Cómo te explico que una semi final ya es un buen mundial para Argentina pero si jugas contra Inglaterra no podes perder y si llegas a la final la tenes que ganar.
Lo preocupante es que no es solo una mala racha, ni un bajón futbolístico. Es algo más profundo.
River se volvió tibio. Blando. Previsible. No tiene fuego sagrado.
En vez de jugar los clásicos con el cuchillo entre los dientes, con carácter, se juegan sin alma.
Y esa tibieza no nace en la cancha. Baja desde arriba.
De una dirigencia más preocupada por la imagen, por la estética, por el “todo está bien”, que por sostener el ADN competitivo que siempre nos definió.
El gris de las butacas no es casual. Es simbólico.
A River lo hicieron gris.
El campo de juego también lo expone. Deteriorado, estropeado por los recitales.
Como si el fútbol hubiera pasado a segundo plano.
Y eso, inevitablemente, termina en el equipo.
Los jugadores representan lo que el club transmite.
Y transmiten eso: falta de rebeldía, de hambre, de carácter.
Falta de importancia por el fútbol.
Falta de respeto por el hincha.
Falta de identidad.
Se debería hablar de fútbol, pero hay cosas más graves de fondo. Porque si bien River hoy atraviesa las consecuencias de una grave gestión futbolística que viene de arrastre, hay algo peor todavía: la decisión institucional de convertirnos en un club boludo. Ahí está el punto más grave.
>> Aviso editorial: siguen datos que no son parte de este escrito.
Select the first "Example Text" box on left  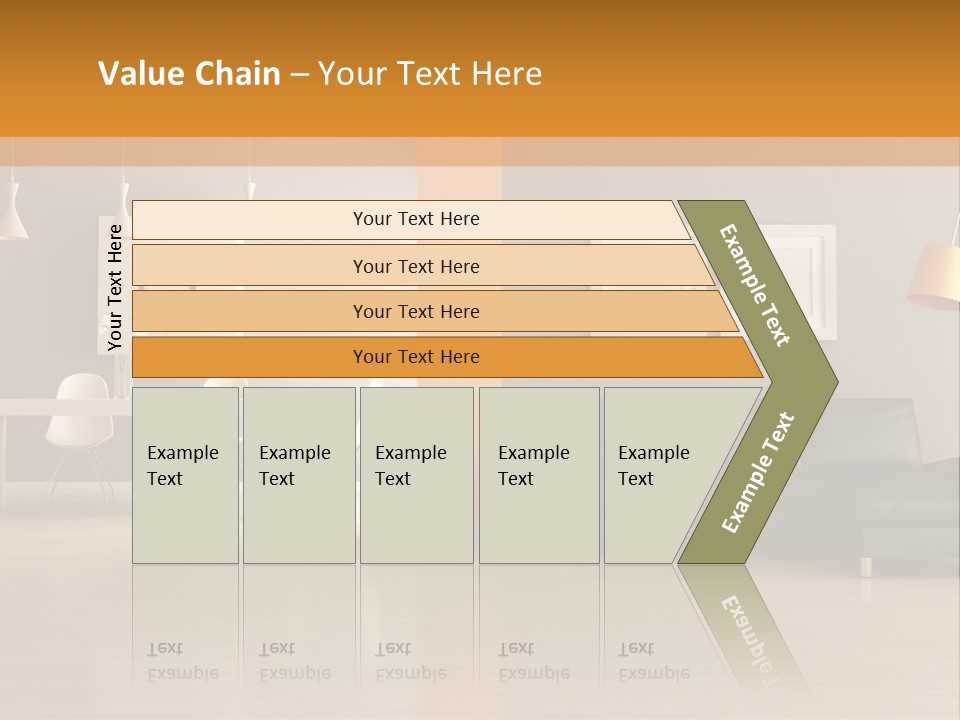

El verso de “vivir y jugar con grandeza” terminó siendo una excusa vacía. Una bandera mal usada que, lejos de elevarnos, nos adormeció. Nos volvió ingenuos. Alejó de la cancha al hincha ortodoxo para darle lugar, en masa, a un nuevo hincha que probablemente, como las golondrinas, se vaya ahora que el verano terminó.
Ese cambio también se refleja adentro de la cancha: futbolistas mucho menos comprometidos, fríos y faltos de carácter, en sintonía con el público que nos metieron. Mientras tanto, te condicionan, te cagan y te cargan. Y una dirigencia muda.
Quieren hacerte creer que con las formas alcanza, cuando en realidad, sin carácter y sin poder, no competís en serio. La grandeza no es ingenuidad. La grandeza es imponer condiciones, es hacerle sentir al rival desde el minuto uno que está jugando contra River.
Y hace rato dejamos de hacerlo. Afuera y adentro de la cancha.
En cualquier lugar del mundo si perdes 9 de los últimos 11 partidos, el técnico se va. O lo echan. Acá en River no solo que no pasa nada, sino que le renuevan por un año más. Sea Gallardo, Labruna, Astrada, Pellegrini o mi tía. River es una joda... De los peores equipos de toda la historia.